CartoDB-SQL-API/doc/tips_and_tricks.md

4.2 KiB

Other Tips and Questions

What does CARTO do to prevent SQL injection?

CARTO uses the database access mechanism for security. Every writable connection is verified by an API Key. If you have the correct API Key, you can write-access to the database. If you do not have the correct API Key, your client is "logged in" as a low privilege user, and you have read-only access to the database (if the database allows you to read).

SQL injection works by tricking a database user, so that running a query retrieves database wide results, even though the database is protected.

Because CARTO enforces roles and access at the database level, the idea of a "SQL injection attack" is not possible with CARTO. Injection is possible, but clients will still run into our security wall at the database level. The SQL API already lets you attempt to run any query you want. The database will reject your SQL API request if it finds your user/role does not have the requisite permissions. In other words, you can ask any question of the database you like; the CARTO Engine does not guarantee it will be answered.

If a user's API Key found its way out into the wild, that could be a problem, but it is not something CARTO can prevent. This is why it is very important for all CARTO users to secure their API Keys. In the event a user's API Key is compromised, the user (or the CARTO Enterprise administrator), can regenerate the API Key in their account settings.

Note: While the SQL API is SQL injection secure, if you build additional layers to allow another person to run queries (i.e., building a proxy so that others can indirectly perform authenticated queries through the SQL API), the security of those newly added layers are the responsibility of the creator.

What levels of database access can roles/users have?

There are three levels of access with CARTO:

  1. API Key level: Do whatever you want in your account on the tables you own (or have been shared with you in Enterprise/multi-user accounts).
  2. "publicuser" level: Do whatever has been granted to you. The publicuser level is normally read-only, but you could GRANT INSERT/UPDATE/DELETE permissions to publicuser if needed for some reason - for API Key-less write operations. Use with caution.
  3. postgres superadmin level: This third access level, the actual PostgreSQL system user, is only accessible from a direct database connection via the command line, which is only available currently via CARTO On-Premises.
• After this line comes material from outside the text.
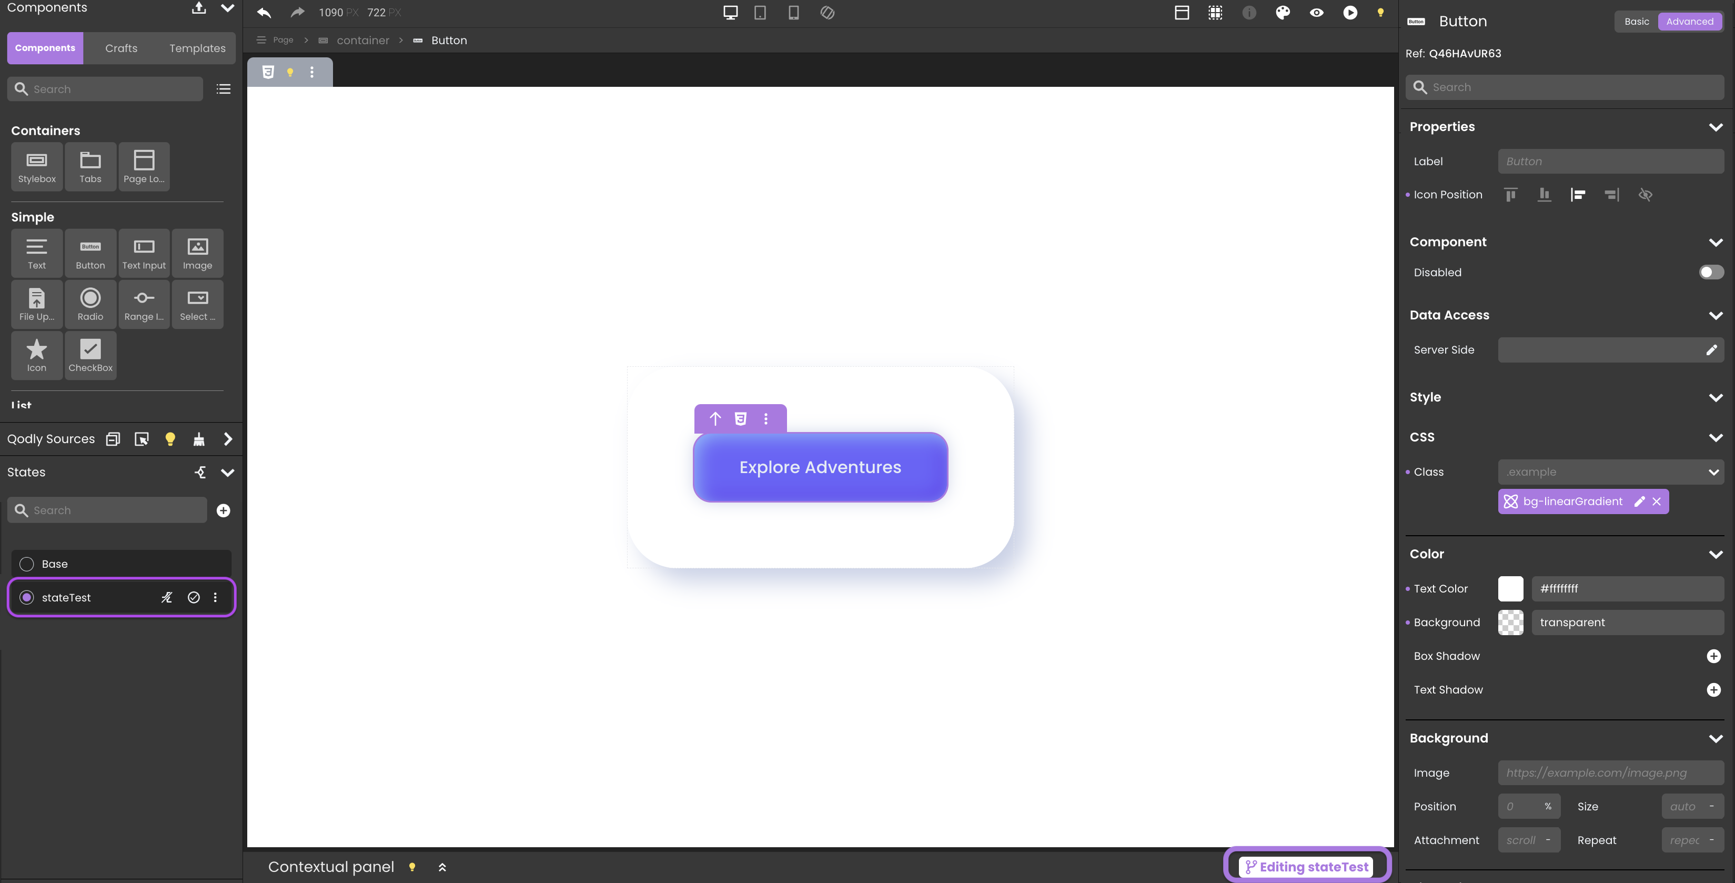The width and height of the screenshot is (1735, 883).
Task: Toggle the Disabled switch
Action: click(x=1711, y=272)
If a user has write access and makes a DROP TABLE query, is that data gone?

Yes. Grant write access with caution and keep backups of your data elsewhere / as duplicate CARTO tables.

Is there an in between where a user can write but not DROP or DELETE?
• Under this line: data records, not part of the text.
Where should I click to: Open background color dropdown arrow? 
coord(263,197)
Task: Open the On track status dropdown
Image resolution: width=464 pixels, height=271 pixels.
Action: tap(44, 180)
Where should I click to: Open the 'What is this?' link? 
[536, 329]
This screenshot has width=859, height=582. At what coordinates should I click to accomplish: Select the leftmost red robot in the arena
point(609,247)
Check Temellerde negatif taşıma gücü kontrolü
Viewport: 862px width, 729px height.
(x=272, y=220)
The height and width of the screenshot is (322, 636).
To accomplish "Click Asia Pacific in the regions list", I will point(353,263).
Yes. Create the table, and GRANT INSERT/UPDATE to the user.

Is there an actual PostgreSQL account for each CARTO login/username?
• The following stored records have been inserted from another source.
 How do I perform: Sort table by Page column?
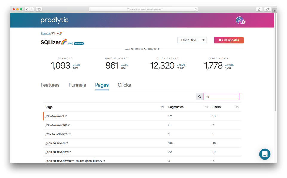[162, 107]
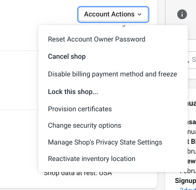Select Disable billing payment method and freeze
Screen dimensions: 196x190
[112, 74]
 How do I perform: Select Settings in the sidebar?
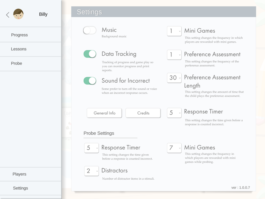tap(20, 188)
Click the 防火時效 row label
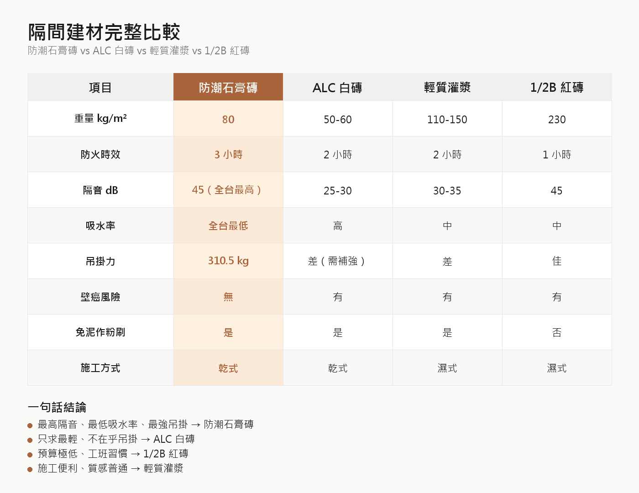This screenshot has height=493, width=639. (x=100, y=154)
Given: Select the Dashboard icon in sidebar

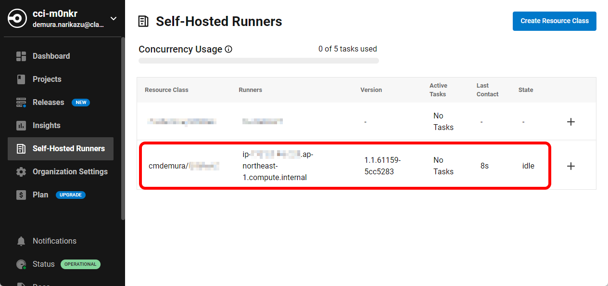Looking at the screenshot, I should click(21, 56).

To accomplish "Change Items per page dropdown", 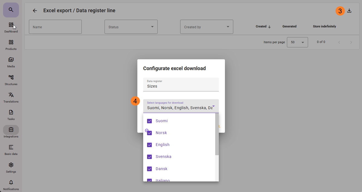I will pyautogui.click(x=297, y=42).
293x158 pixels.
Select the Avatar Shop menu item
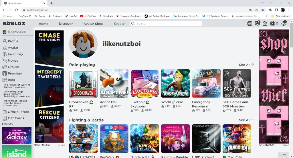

Yes, there is. Unfortunately, the names are different - though there is a way to determine the name of the PostgreSQL user account. Every CARTO user gets their own PostgreSQL database. But there is a system database too, with the name mappings in username and database_name columns. database_name is the name of the database that user belongs to. It will be cartodb_user_ID. id holds long hashkey. The database_name is derived from this ID hash too, but in case of an Enterprise/multi-user account it will come from the user ID of the owner of the organization - and database_name will hold the same value for every user in an Enterprise/multi-user account.

You can also just do select user using the SQL API (without an API Key to get the publicuser name and with an API Key to get the CARTO user's PostgreSQL user name), to determine the name of the corresponding PostgreSQL user.

Can I configure my CARTO database permissions exactly the same way I do on my own PostgreSQL instance?

Yes, through using GRANT statements to the SQL API. There are a few caveats to be aware of, including the aforementioned naming differences. Also, you will be limited to permissions a user has with their own tables. Users do not have PostgreSQL superuser privileges. So they cannot be creating languages, or C functions, or anything that requires superuser or CREATEUSER privileges.